# Are all motherboards compatible with Linux?



## seecheckstuff (May 29, 2009)

Hi guys. I want to build a Linux Machine, however, whenever I look at the specifications of motherboards, they always say that they support windows but never mention linux. So I wondered:

Are all motherboards compatible with linux?

Dan.


----------



## wmorri (May 29, 2008)

Hi,

Most all motherboards support linux, from what I have seen and tried. I am wondering what specs you want for your linux machine because you don't really need that much. If you have an old junker that ran 98 then you can probably install linux fine. The things that I have had problems with are video cards primarily, but that has greatly improved in the last few years.

Cheers!


----------



## shuuhen (Sep 4, 2004)

Depends on the motherboard. There could be some that don't work well with Linux, but those will probably not be very common among systems that use a BIOS (which I doubt you're looking at getting something that doesn't if you're building a machine). Bleeding-edge technology could have more issues. That said, I had a laptop with a Turion X2 processor a few months after they were available and was able to use Gentoo Linux on the laptop.
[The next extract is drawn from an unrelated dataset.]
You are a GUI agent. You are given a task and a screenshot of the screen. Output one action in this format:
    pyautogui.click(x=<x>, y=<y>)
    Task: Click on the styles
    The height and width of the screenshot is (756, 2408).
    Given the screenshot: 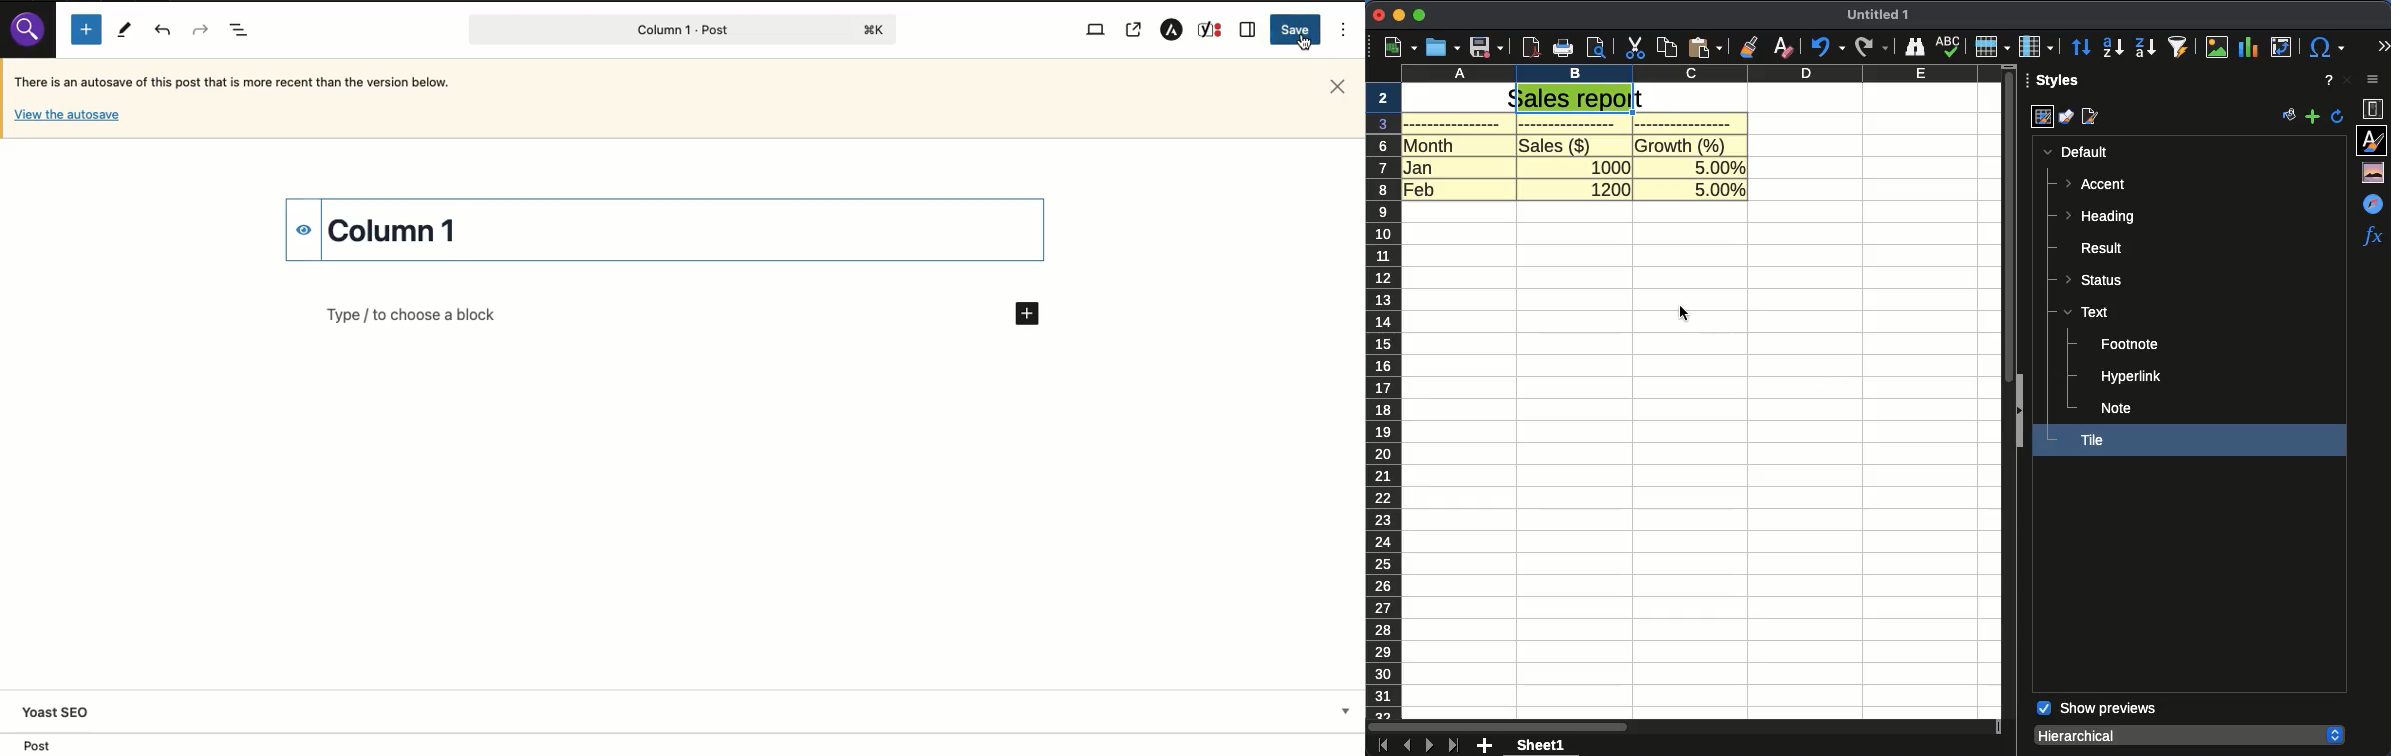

Most products that work with Linux don't advertise that they do. With Windows, you're probably used to having a "SpecificBrand someKindOfA wireless card" driver. Linux on the other hand is more about what chipset they use. Say you have a Linksys wireless card and a Dell wireless card, but both use a Prism chipset. They'd both use the prism driver. Most likely the companies will not advertise that their devices work with Linux, because then they'd get support calls that they probably can't handle.


----------



## seecheckstuff (May 29, 2009)

Okay, thanks a lot! What I'm looking it is an amd phenom II and a compatible AM3 motherboard. Do you think this will work?

Dan.


----------



## wmorri (May 29, 2008)

Hi,

I would think that they are both compatible with linux. They are both new in the world but not bleeding edge. I think that they should be fine for you to run. 

Cheers!


----------